▶ _TASK BRIEF_
Down to the final line, print each entry exactly.

▶ _DATA_
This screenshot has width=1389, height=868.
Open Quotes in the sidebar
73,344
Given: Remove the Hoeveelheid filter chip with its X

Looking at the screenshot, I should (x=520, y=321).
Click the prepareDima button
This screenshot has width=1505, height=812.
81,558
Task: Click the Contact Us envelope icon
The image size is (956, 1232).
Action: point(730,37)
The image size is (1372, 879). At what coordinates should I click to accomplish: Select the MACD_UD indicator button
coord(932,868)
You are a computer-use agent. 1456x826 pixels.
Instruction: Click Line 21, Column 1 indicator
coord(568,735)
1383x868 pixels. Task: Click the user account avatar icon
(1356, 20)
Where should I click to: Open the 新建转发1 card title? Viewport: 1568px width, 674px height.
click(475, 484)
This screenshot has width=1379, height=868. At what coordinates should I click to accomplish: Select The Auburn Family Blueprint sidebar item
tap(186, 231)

▶ _ANSWER TO THIS TASK_
This screenshot has width=1389, height=868.
Open Quotes in the sidebar
73,344
Given: Remove the Hoeveelheid filter chip with its X

Looking at the screenshot, I should (x=520, y=321).
Click the prepareDima button
This screenshot has width=1505, height=812.
81,558
Task: Click the Contact Us envelope icon
The image size is (956, 1232).
Action: point(730,37)
The image size is (1372, 879). At what coordinates should I click to accomplish: Select the MACD_UD indicator button
coord(932,868)
You are a computer-use agent. 1456x826 pixels.
Instruction: Click Line 21, Column 1 indicator
coord(568,735)
1383x868 pixels. Task: Click the user account avatar icon
(1356, 20)
Where should I click to: Open the 新建转发1 card title? Viewport: 1568px width, 674px height.
click(475, 484)
This screenshot has width=1379, height=868. At what coordinates should I click to accomplish: Select The Auburn Family Blueprint sidebar item
tap(186, 231)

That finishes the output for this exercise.